YOUR INSTRUCTIONS – The line containing "Given: Click the #Logang4Life hashtag" marks the end: quote every line from the start of the records below through it, word for word.
(Beginning of SOURCE DATA)
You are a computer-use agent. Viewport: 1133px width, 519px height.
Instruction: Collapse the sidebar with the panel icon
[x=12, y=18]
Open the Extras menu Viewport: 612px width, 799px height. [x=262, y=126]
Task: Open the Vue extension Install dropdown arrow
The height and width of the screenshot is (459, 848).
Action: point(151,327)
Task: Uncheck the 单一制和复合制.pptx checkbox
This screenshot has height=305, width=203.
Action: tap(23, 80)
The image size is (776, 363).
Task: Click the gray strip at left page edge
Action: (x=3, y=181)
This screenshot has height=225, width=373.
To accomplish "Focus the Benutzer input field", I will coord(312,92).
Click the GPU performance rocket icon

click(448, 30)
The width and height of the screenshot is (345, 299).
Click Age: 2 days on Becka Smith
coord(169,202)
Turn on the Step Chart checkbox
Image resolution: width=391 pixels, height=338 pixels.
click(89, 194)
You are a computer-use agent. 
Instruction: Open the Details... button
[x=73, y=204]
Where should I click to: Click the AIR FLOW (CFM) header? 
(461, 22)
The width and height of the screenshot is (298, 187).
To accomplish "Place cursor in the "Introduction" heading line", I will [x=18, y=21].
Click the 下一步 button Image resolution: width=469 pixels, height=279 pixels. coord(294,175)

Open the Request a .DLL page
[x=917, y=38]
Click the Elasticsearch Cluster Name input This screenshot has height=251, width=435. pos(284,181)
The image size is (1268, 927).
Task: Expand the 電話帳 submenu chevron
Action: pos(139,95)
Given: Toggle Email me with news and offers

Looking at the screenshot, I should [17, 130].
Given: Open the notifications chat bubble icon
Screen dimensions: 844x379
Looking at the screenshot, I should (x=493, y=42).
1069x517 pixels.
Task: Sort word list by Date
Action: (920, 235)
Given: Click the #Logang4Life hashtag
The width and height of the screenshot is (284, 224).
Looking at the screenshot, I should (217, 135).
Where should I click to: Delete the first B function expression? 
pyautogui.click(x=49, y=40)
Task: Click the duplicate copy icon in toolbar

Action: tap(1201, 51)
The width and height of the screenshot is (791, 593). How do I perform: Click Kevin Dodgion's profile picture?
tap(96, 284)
(End of SOURCE DATA)
RESPONSE TO THIS TASK –
You are a computer-use agent. Viewport: 1133px width, 519px height.
Instruction: Collapse the sidebar with the panel icon
[x=12, y=18]
Open the Extras menu Viewport: 612px width, 799px height. [x=262, y=126]
Task: Open the Vue extension Install dropdown arrow
The height and width of the screenshot is (459, 848).
Action: point(151,327)
Task: Uncheck the 单一制和复合制.pptx checkbox
This screenshot has height=305, width=203.
Action: tap(23, 80)
The image size is (776, 363).
Task: Click the gray strip at left page edge
Action: (x=3, y=181)
This screenshot has height=225, width=373.
To accomplish "Focus the Benutzer input field", I will coord(312,92).
Click the GPU performance rocket icon

click(448, 30)
The width and height of the screenshot is (345, 299).
Click Age: 2 days on Becka Smith
coord(169,202)
Turn on the Step Chart checkbox
Image resolution: width=391 pixels, height=338 pixels.
click(89, 194)
You are a computer-use agent. 
Instruction: Open the Details... button
[x=73, y=204]
Where should I click to: Click the AIR FLOW (CFM) header? 
(461, 22)
The width and height of the screenshot is (298, 187).
To accomplish "Place cursor in the "Introduction" heading line", I will [x=18, y=21].
Click the 下一步 button Image resolution: width=469 pixels, height=279 pixels. coord(294,175)

Open the Request a .DLL page
[x=917, y=38]
Click the Elasticsearch Cluster Name input This screenshot has height=251, width=435. pos(284,181)
The image size is (1268, 927).
Task: Expand the 電話帳 submenu chevron
Action: pos(139,95)
Given: Toggle Email me with news and offers

Looking at the screenshot, I should [17, 130].
Given: Open the notifications chat bubble icon
Screen dimensions: 844x379
Looking at the screenshot, I should (x=493, y=42).
1069x517 pixels.
Task: Sort word list by Date
Action: (920, 235)
Given: Click the #Logang4Life hashtag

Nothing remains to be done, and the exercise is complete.